DATA PROVIDED:
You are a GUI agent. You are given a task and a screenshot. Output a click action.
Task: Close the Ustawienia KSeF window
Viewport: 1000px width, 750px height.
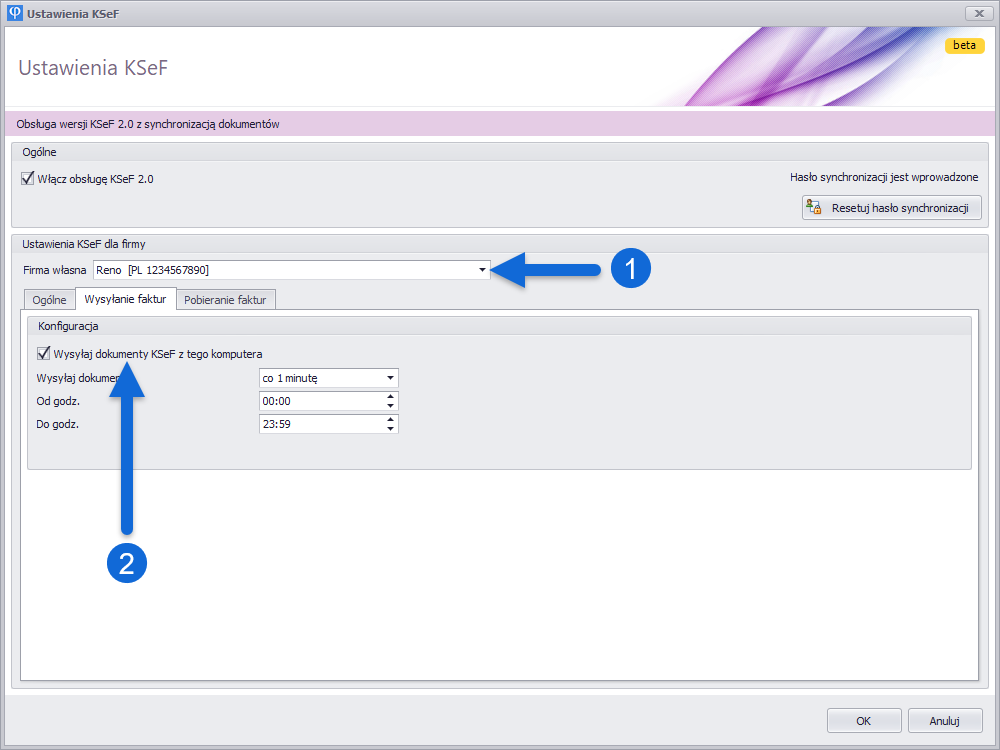(x=977, y=13)
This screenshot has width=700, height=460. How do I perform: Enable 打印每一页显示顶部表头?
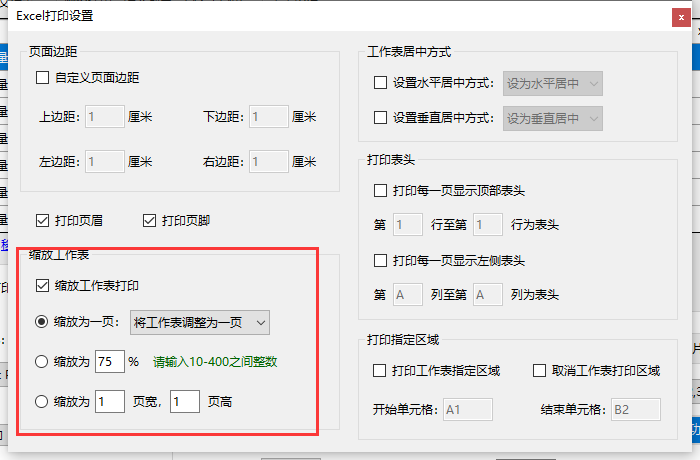pyautogui.click(x=380, y=191)
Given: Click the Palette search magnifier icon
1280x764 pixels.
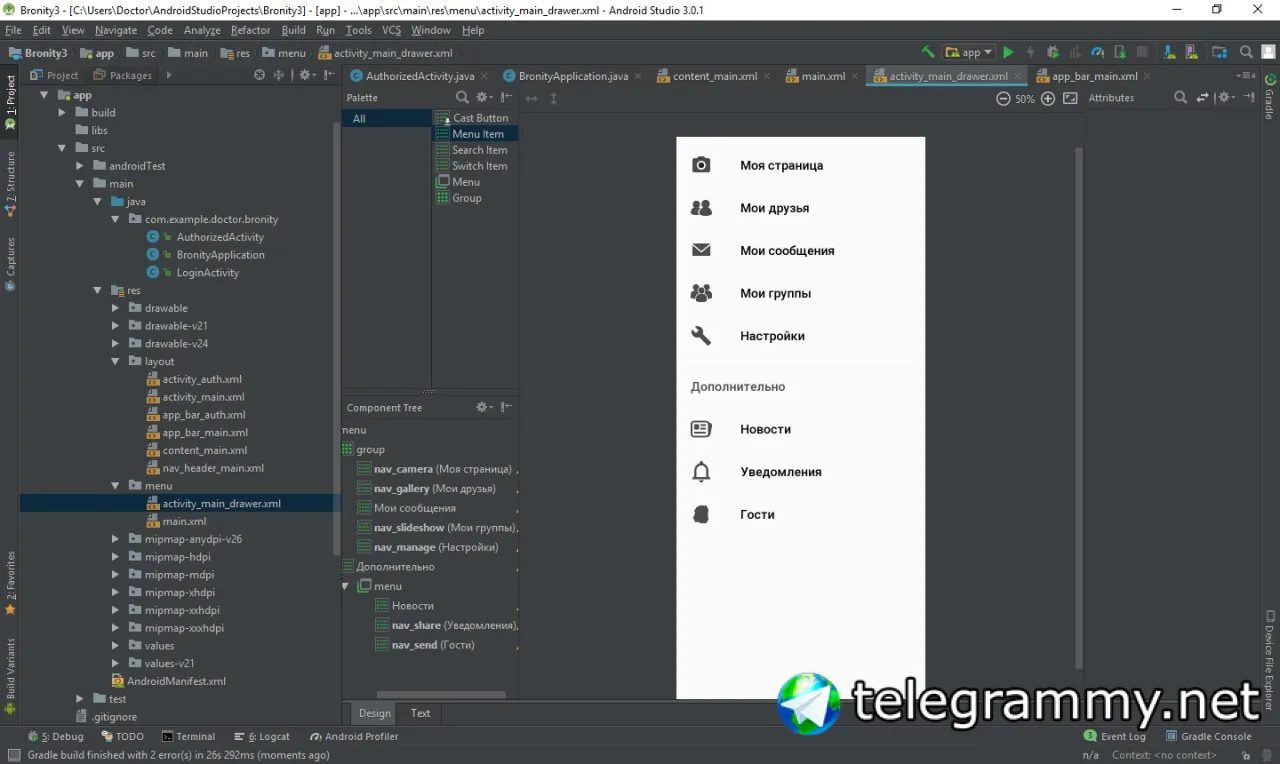Looking at the screenshot, I should click(462, 98).
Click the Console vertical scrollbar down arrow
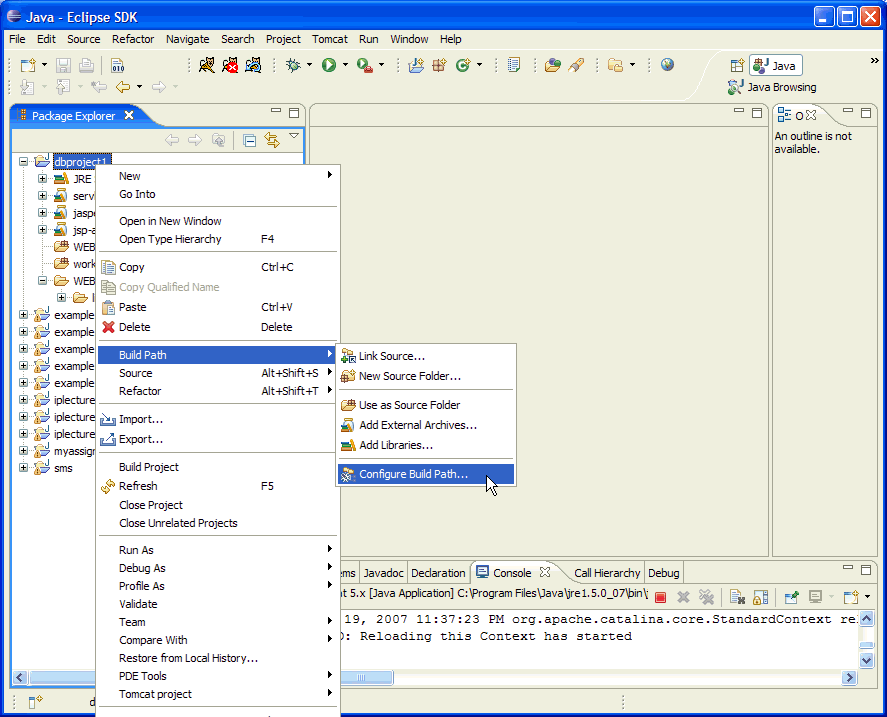 866,660
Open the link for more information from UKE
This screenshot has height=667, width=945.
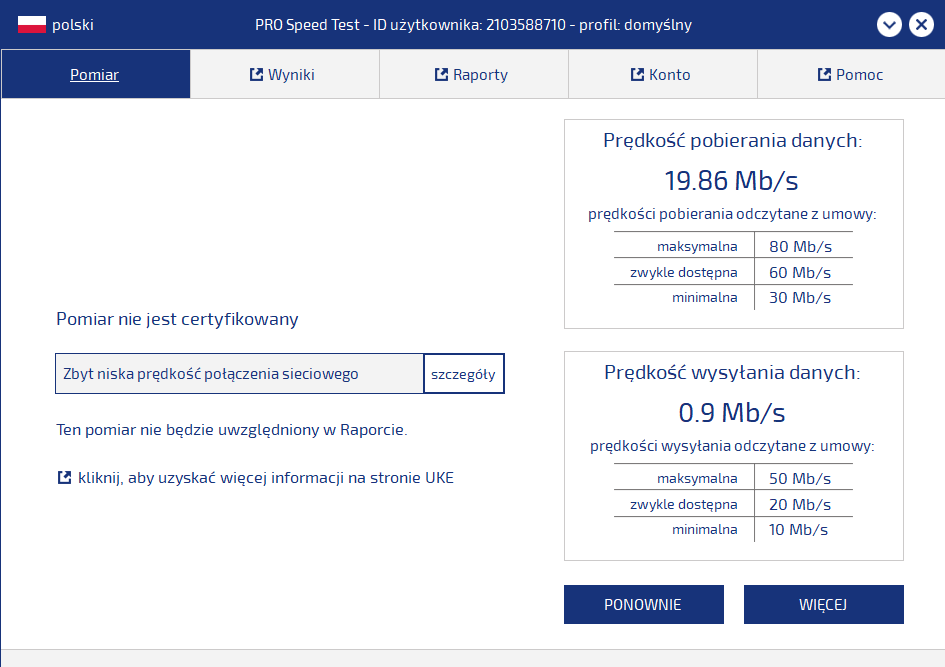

WHAT YOU WILL DO: The whole listing is to be retyped exactly, with its pictures removed.

WORKED SOLUTION:
You are a GUI agent. You are given a task and a screenshot. Output a click action.
Task: Close the Ustawienia KSeF window
Viewport: 1000px width, 750px height.
(x=977, y=13)
This screenshot has width=700, height=460. How do I perform: Enable 打印每一页显示顶部表头?
pyautogui.click(x=380, y=191)
Given: Click the Palette search magnifier icon
1280x764 pixels.
Looking at the screenshot, I should click(462, 98).
Click the Console vertical scrollbar down arrow
 866,660
Open the link for more information from UKE
This screenshot has height=667, width=945.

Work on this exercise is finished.